Health conference addresses aspects of interprofessional practice, homelessness

Leslie Olmstead Schulz (Courtney Pedroza/DD)
Northern Arizona University College of Health and Human Services Executive Dean Leslie Olmstead Schulz spoke at Saturday’s health conference about interprofessional practice at NAU. (Courtney Pedroza/DD)

Students and professionals from Arizona State University, University of Arizona, Northern Arizona University and other organizations gathered Saturday to discuss the benefits and challenges of interprofessional practice.

The inaugural conference was hosted at the Phoenix Biomedical Campus by Student Health Outreach for Wellness, an organization made up of representatives from all three universities working to develop a free, student-run health clinic for the homeless in downtown Phoenix. The conference was co-sponsored by ASU’s Barrett, the Honors College, The Macy Project and Scottsdale Healthcare.

The conference’s first session introduced a variety of health professions such as scribe, physical therapist, registered dietitian, and social worker. The second session gave an overview of Mountain Park Health Center while the third session discussed common issues health care providers run into when treating homeless individuals.

Representatives of each of the three state universities — ASU College of Nursing and Health Innovation Professor and Associate Vice Provost David Coon, NAU College of Health and Human Services Executive Dean Leslie Olmstead Schulz and U of A College of Medicine — Phoenix Professor Sarada Panchanathan — also spoke about the interprofessional health programs at their schools.

“Interprofessional teamwork is both a necessity and a luxury … it benefits the patients, and it can prevent future health problems,” said Panchanathan, who will serve as the medical director for the SHOW clinic.

ASU College of Nursing and Health Innovation Professor Kay Jarrell and ASU School of Social Work graduate student John Gallagher led the session on health care for the homeless. Jarrell and Gallagher both volunteer regularly with Health Care for the Homeless.

Gallagher said vulnerable populations such as the homeless often experience multiple risk factors. This leads to being affected by multiple conditions at the same time.

“HIV is never good. Mental illness — schizophrenia — is never good. Having schizophrenia and AIDS is not just additive,” he said. “There’s something synergistic that starts to happen.”

Health care providers need to utilize two frameworks in order to treat the homeless, Gallagher said. They need to understand problems that affect the demographic as a whole, but still work on an individual basis to treat unique situations. Although homeless people are often at a greater risk for many diseases than the rest of the population, that doesn’t mean everyone who is homeless is affected by those conditions.

“Please don’t confuse the characteristics of homelessness with the causes of homelessness,” Gallagher said. “I am a firm believer that substance abuse per se doesn’t cause homelessness, macro-socioeconomic factors generally cause homelessness. … Characteristics are not causality, and population-level descriptions are not how everyone’s gonna present.”

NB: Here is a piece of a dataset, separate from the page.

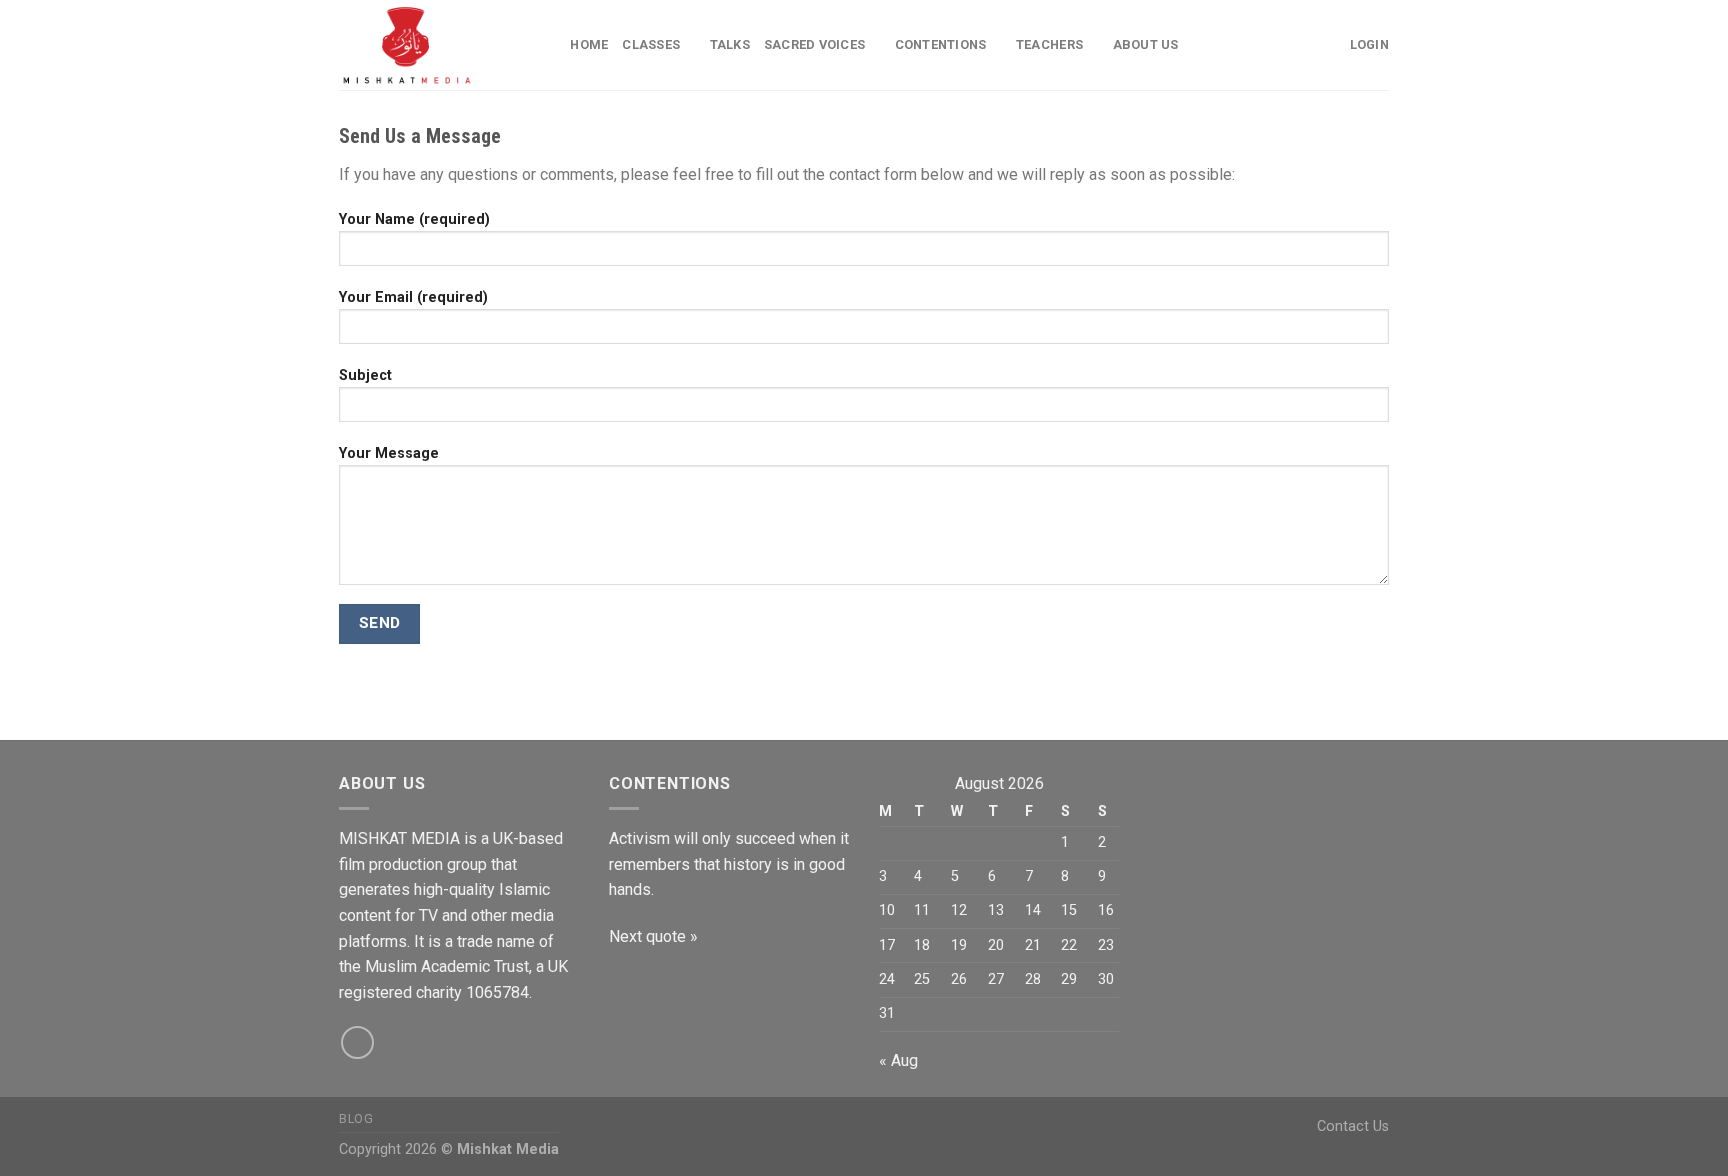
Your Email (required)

Jarrell said the homeless are often “sub-Maslow.” Referencing the psychologist Abraham Maslow’s Hierarchy of Needs, she said the immediate needs of the homeless are not being met.

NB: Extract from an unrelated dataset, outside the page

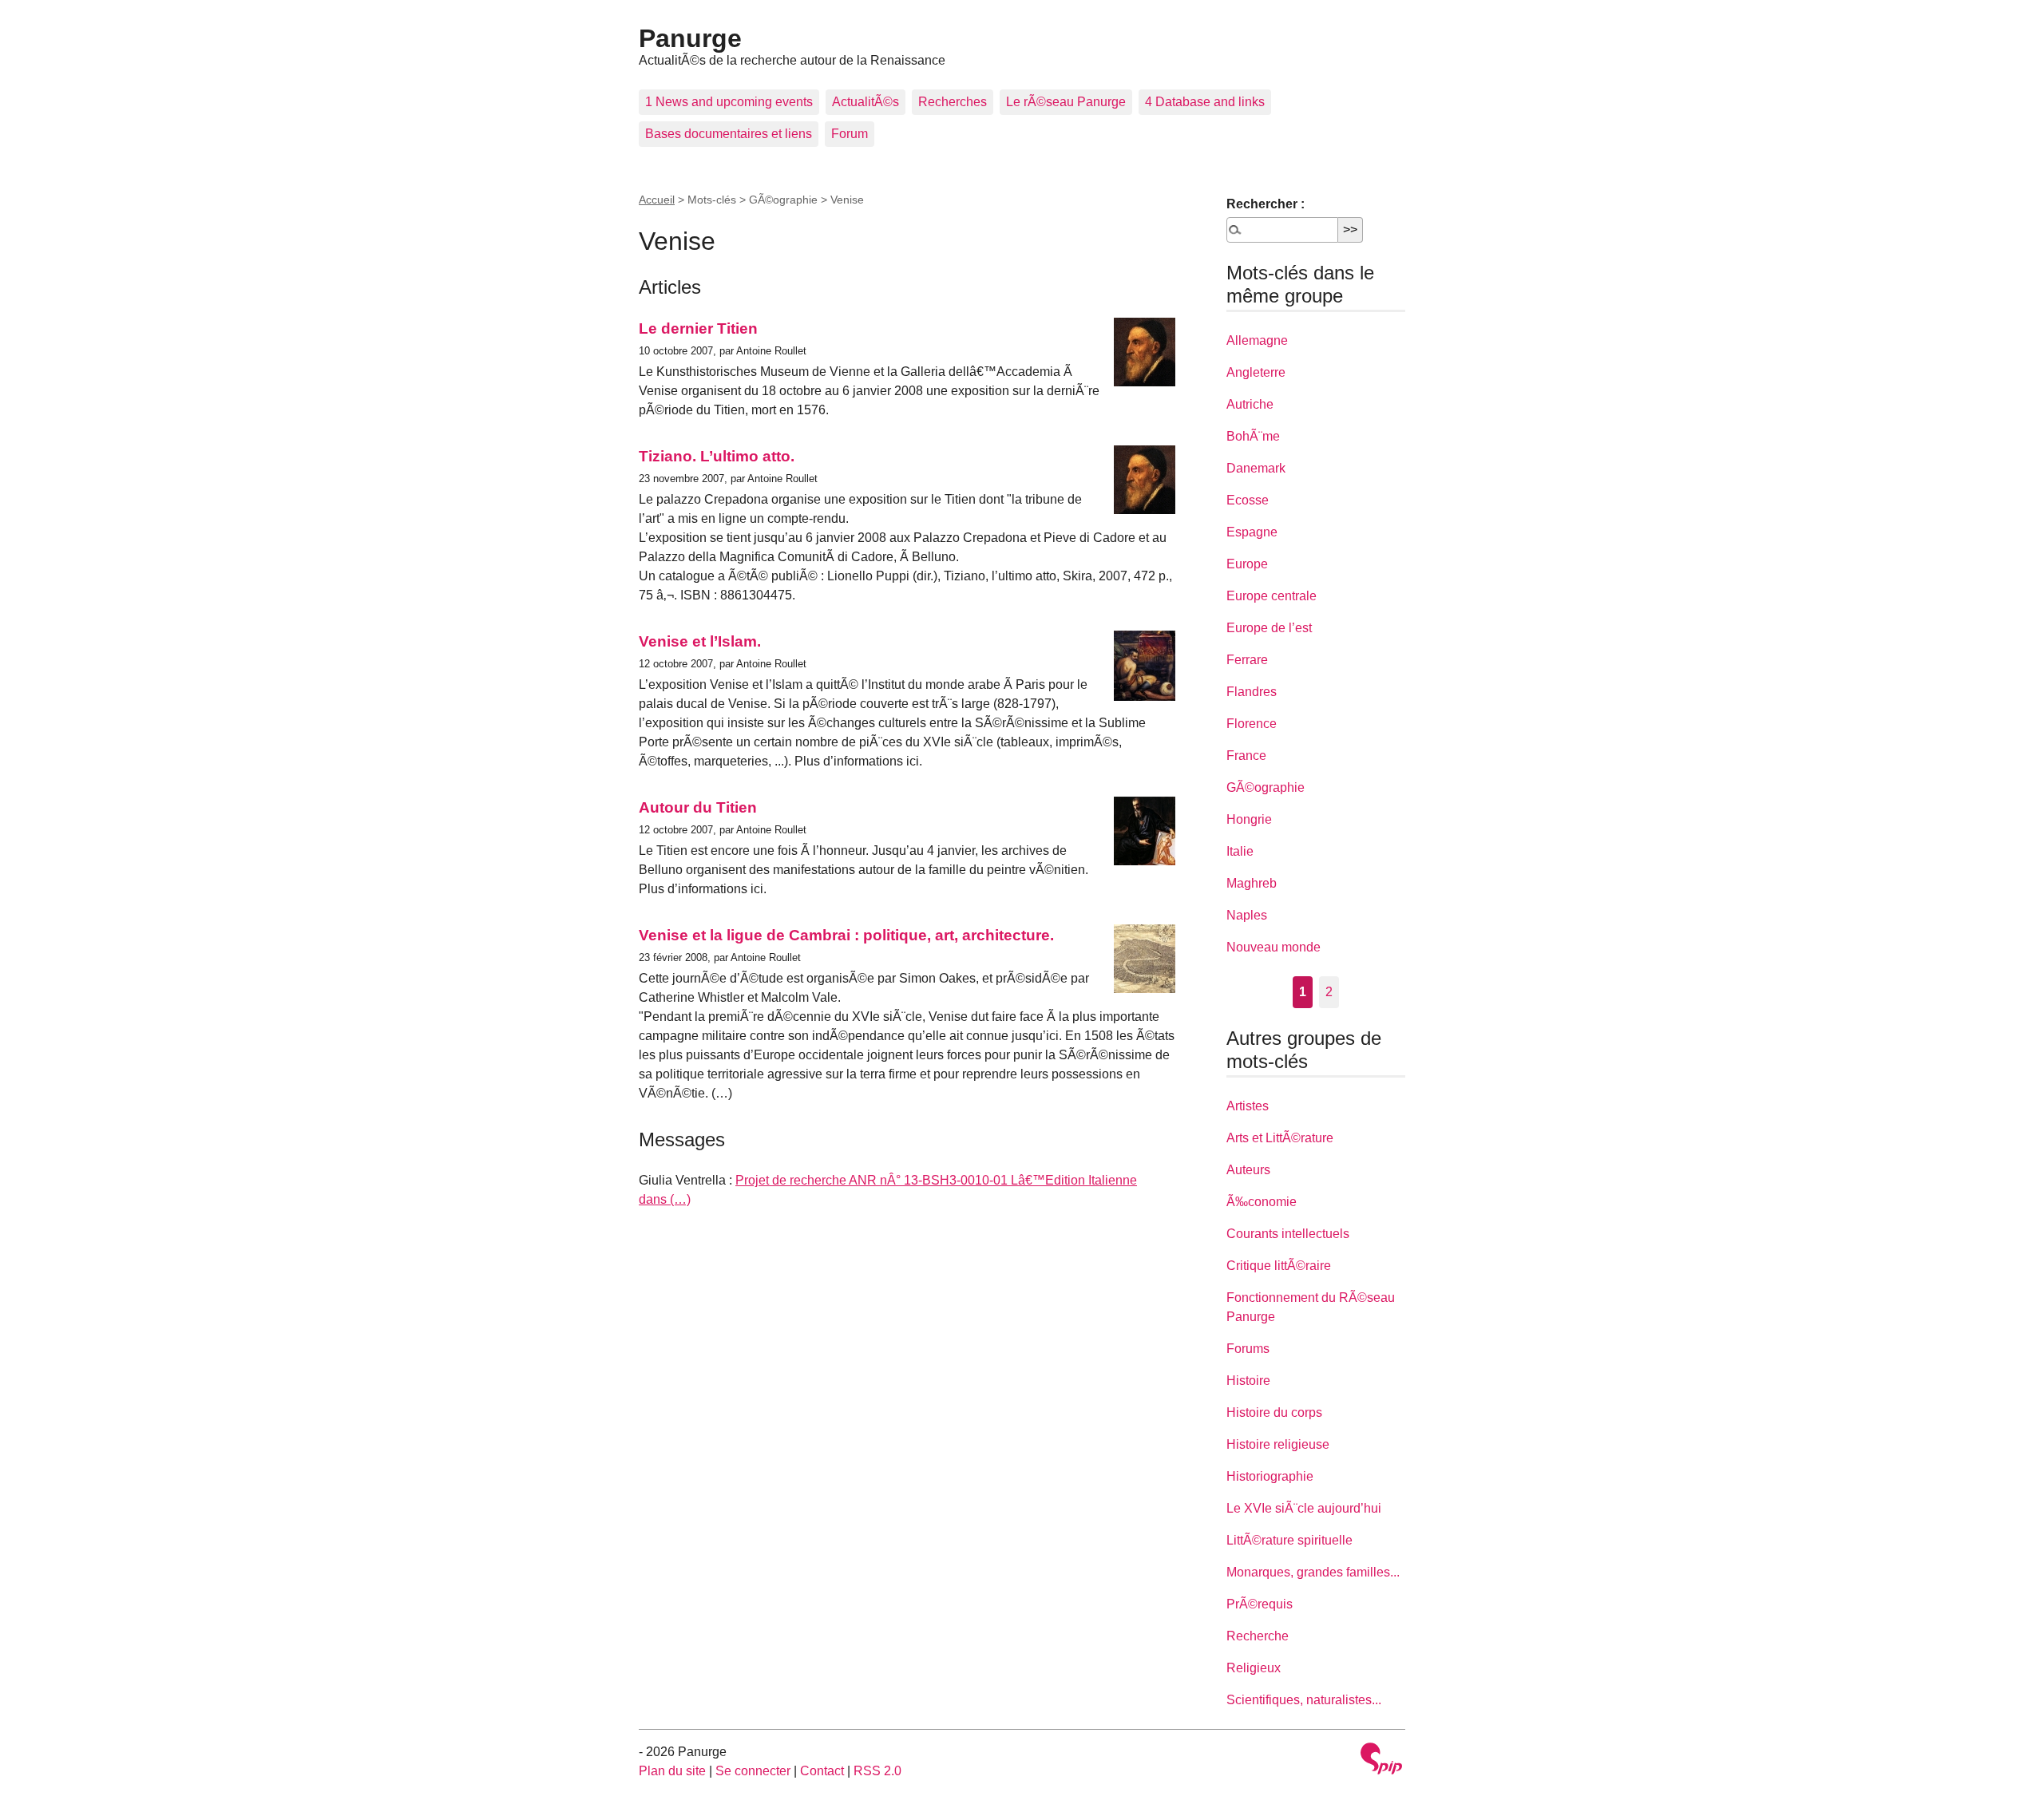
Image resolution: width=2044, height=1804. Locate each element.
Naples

Health care professionals might want to address higher-level issues causing a homeless individual’s addictive behavior, Jarrell said, but when the person doesn’t even have regular access to food, this approach is largely unhelpful. Moreover, lower-level needs that are not being met may contribute to the individual’s situation. If they don’t have somewhere to store medication, it can easily be lost or stolen.

“You have to be flexible,” Jarrell said. “Work with them to get them what they need.”

Another approach Jarrell and Gallagher discussed is harm reduction. Rather than trying to cure all of someone’s problems on day one, a professional using harm reduction would try to treat an aspect of their condition or prevent additional problems.

“It is an issue of changing the power dynamic of provider and client,” Gallagher said. “Whose life are we talking about at the end of the day? It’s not my life. I’m here to give input, to be a resource, but at the end of the day … we just need to remember that and not get stuck in those power struggles.”

The SHOW clinic, which is expected to open in spring 2014, will address some of those problems while giving students the opportunity to work directly with patients.

SHOW itself is an example of the interprofessional partnerships the conference wanted to highlight. After just a few months, the organization has more than 200 student and 30 faculty volunteers. Additionally, SHOW has community partnerships with Central Arizona Shelter Services, the Human Services Campus and the Maricopa County Department of Public Health.